Berdasarkan GQII 2025, Indonesia mencatat kinerja kuat di ketiga pilar tersebut, dengan posisi ke-38 dunia untuk standardisasi, ke-32 dunia untuk metrologi, dan peringkat ke-4 dunia untuk akreditasi. Pada pilar akreditasi, Indonesia bahkan menempati posisi pertama di Asia, melampaui sejumlah negara maju.
Capaian tersebut mencerminkan penguatan sistem penilaian kesesuaian nasional, termasuk laboratorium pengujian, lembaga inspeksi, dan lembaga sertifikasi yang telah terakreditasi secara internasional.
Selain berdampak pada industri besar, penguatan Infrastruktur Mutu Nasional juga dirasakan pelaku usaha mikro dan kecil (UMK).
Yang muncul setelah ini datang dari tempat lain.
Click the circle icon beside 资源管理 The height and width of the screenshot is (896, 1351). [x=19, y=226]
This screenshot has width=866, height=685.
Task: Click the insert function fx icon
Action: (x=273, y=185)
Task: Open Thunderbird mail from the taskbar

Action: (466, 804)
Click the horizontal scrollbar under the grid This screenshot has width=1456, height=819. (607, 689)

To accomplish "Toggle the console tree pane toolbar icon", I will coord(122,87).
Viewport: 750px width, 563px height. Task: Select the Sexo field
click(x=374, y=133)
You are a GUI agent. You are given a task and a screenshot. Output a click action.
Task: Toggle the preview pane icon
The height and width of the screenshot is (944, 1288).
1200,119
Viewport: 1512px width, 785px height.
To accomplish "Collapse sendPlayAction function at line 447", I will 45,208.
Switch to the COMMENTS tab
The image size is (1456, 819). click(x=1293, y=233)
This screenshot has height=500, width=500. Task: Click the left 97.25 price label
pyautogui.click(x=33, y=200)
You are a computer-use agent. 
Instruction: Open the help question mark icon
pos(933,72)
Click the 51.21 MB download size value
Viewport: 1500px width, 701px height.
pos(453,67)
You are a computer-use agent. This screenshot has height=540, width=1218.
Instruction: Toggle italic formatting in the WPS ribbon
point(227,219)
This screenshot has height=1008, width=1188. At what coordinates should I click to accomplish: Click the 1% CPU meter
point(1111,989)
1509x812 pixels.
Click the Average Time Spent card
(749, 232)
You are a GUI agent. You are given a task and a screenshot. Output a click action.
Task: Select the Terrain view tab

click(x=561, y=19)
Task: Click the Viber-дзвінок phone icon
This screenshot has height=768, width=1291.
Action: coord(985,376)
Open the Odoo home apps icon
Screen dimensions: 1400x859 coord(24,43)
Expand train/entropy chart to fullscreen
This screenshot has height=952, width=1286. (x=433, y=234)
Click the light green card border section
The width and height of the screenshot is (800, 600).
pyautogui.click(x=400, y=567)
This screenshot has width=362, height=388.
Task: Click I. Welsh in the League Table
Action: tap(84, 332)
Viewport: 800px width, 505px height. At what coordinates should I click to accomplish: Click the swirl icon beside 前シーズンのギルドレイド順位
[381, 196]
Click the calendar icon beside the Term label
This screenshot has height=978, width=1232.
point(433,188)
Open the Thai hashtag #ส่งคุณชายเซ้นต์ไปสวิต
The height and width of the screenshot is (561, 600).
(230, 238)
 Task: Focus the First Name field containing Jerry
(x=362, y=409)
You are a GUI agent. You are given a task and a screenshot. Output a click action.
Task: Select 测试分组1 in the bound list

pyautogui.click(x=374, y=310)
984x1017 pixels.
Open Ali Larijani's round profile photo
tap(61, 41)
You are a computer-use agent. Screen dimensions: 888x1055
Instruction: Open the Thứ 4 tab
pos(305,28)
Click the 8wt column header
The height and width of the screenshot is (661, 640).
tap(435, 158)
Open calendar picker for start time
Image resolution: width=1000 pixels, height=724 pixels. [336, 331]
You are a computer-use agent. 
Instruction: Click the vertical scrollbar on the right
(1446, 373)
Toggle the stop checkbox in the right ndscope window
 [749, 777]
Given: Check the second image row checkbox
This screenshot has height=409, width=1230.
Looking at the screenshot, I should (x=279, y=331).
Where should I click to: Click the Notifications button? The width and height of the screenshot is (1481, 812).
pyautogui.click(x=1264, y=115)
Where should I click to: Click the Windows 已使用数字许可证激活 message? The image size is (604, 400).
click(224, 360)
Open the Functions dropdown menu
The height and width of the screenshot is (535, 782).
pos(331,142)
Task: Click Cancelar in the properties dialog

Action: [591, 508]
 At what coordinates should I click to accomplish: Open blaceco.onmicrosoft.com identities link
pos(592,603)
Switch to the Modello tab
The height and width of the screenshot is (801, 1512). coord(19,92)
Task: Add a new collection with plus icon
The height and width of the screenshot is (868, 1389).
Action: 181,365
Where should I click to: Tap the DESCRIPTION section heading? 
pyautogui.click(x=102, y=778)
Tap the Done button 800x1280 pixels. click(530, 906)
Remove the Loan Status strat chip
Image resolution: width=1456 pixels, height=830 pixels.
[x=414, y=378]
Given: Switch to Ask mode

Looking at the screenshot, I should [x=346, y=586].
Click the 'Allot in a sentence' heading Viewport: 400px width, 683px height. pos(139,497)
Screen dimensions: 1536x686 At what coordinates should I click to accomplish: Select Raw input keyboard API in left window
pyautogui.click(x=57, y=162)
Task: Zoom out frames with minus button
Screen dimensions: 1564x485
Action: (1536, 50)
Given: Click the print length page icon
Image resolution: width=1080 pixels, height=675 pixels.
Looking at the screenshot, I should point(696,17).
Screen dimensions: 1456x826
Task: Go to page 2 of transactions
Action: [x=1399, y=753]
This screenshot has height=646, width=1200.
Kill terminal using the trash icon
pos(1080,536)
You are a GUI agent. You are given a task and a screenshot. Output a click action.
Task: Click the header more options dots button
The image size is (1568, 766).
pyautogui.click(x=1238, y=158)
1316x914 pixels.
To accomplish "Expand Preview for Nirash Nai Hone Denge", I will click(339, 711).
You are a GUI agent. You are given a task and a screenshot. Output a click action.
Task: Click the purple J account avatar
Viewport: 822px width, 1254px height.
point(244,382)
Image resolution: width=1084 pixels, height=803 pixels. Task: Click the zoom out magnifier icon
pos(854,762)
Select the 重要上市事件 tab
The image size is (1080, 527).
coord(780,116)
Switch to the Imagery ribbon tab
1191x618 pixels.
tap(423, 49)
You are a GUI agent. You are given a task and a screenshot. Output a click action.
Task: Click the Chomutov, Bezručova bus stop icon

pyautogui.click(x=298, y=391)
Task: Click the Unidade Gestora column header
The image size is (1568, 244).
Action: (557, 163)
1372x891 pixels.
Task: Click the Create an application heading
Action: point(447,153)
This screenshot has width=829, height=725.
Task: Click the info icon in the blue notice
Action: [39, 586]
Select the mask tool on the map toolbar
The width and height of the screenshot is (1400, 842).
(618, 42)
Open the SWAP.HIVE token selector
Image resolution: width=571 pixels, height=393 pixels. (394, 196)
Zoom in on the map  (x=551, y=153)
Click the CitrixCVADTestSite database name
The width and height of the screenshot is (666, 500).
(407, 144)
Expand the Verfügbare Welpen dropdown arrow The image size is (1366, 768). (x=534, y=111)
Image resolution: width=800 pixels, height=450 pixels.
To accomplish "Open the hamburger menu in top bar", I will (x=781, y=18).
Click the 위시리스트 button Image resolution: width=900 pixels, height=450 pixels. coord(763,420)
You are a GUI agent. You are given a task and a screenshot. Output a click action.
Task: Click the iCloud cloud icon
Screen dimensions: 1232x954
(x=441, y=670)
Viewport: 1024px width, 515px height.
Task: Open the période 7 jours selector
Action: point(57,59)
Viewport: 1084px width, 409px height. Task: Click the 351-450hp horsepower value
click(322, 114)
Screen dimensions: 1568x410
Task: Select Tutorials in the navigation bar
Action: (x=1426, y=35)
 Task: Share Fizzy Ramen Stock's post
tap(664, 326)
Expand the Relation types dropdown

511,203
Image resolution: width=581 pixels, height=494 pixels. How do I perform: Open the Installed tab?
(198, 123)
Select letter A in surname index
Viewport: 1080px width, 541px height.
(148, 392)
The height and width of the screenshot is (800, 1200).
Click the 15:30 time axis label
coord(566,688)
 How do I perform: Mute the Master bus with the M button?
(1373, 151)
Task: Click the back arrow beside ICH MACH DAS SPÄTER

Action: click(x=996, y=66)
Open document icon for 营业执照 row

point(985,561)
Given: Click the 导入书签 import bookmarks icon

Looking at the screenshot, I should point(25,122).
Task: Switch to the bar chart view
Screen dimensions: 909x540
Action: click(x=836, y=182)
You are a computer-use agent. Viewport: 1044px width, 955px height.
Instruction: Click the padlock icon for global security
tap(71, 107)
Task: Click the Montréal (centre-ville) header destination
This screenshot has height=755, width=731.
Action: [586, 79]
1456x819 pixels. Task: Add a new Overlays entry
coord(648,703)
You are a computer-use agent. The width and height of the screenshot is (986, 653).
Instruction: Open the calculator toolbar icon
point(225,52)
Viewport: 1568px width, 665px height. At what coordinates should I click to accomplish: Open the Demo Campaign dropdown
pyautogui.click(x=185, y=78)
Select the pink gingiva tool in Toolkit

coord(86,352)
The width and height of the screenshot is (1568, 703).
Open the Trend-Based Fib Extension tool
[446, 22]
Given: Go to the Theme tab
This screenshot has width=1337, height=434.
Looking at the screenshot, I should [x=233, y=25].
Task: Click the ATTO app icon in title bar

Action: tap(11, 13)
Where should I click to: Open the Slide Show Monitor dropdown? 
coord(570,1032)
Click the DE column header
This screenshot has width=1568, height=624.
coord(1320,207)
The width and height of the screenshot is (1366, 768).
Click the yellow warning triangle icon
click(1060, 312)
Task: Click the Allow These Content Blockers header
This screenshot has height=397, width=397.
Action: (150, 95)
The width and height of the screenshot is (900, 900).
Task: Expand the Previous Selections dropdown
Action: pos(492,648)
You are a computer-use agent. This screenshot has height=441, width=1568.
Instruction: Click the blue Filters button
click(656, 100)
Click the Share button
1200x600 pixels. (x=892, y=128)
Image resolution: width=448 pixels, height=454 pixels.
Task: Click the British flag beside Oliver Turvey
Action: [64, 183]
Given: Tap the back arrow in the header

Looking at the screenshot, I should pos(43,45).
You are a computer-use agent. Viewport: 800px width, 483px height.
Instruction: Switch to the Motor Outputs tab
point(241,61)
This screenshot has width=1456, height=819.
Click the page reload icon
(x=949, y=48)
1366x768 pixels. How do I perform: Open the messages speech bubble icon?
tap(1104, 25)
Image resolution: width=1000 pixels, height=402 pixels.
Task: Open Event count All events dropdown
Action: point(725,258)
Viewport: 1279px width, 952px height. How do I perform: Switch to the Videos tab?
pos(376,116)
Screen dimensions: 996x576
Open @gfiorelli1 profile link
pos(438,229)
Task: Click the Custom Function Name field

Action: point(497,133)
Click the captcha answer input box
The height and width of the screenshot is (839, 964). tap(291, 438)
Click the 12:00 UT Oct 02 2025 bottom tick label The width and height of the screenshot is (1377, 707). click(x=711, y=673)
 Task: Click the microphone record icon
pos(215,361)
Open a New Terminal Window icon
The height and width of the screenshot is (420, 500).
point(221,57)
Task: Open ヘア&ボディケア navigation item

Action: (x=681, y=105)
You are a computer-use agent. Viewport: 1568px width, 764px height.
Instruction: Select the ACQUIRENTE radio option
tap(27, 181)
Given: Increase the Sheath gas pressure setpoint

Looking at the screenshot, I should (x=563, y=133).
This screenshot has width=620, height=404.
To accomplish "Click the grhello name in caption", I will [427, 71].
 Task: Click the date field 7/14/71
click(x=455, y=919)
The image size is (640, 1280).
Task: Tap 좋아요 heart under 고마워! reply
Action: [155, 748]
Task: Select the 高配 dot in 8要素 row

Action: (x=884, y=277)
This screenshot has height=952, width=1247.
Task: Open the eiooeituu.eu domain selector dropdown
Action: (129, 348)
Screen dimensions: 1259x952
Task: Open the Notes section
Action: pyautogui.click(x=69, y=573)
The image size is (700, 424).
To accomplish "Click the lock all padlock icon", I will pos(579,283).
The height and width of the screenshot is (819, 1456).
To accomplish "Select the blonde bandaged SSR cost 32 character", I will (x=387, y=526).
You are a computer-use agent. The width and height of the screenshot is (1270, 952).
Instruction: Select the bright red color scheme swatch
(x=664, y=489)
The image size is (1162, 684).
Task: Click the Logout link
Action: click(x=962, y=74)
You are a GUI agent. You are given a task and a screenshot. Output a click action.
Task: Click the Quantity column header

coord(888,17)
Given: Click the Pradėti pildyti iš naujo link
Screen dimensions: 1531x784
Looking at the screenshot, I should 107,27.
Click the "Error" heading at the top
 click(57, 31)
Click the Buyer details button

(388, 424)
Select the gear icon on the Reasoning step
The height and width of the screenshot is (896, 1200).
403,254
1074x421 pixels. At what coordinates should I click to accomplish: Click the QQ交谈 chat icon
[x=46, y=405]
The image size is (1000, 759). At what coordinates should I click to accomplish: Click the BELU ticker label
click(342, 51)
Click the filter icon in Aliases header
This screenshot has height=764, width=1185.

Penerapan Standar Nasional Indonesia (SNI) yang didukung sistem pengujian dan sertifikasi meningkatkan kepercayaan pasar terhadap produk lokal.
Data BSN menunjukkan, dari 5.940 jenis produk yang beredar di Indonesia, sebanyak 1.099 jenis atau sekitar 18,5 persen telah menerapkan SNI. Sebanyak 204 produk di antaranya berhasil menembus pasar ekspor.
Sepanjang 2025, sebanyak 19 UMK binaan BSN juga berhasil masuk pasar internasional setelah mengadopsi SNI. Hal ini menunjukkan standar tidak hanya berfungsi sebagai instrumen perlindungan domestik, tetapi juga sebagai pintu masuk ke pasar global.
Momentum peringatan 29 tahun BSN sejak berdiri pada 26 Maret 1997 menjadi refleksi penguatan peran lembaga tersebut dalam membangun kepercayaan terhadap produk nasional.
BSN menegaskan akan terus memperkuat sinergi dengan kementerian, pelaku usaha, dan pemangku kepentingan lainnya untuk meningkatkan daya saing industri, memperluas akses pasar, serta memperkuat perlindungan konsumen melalui standar yang andal.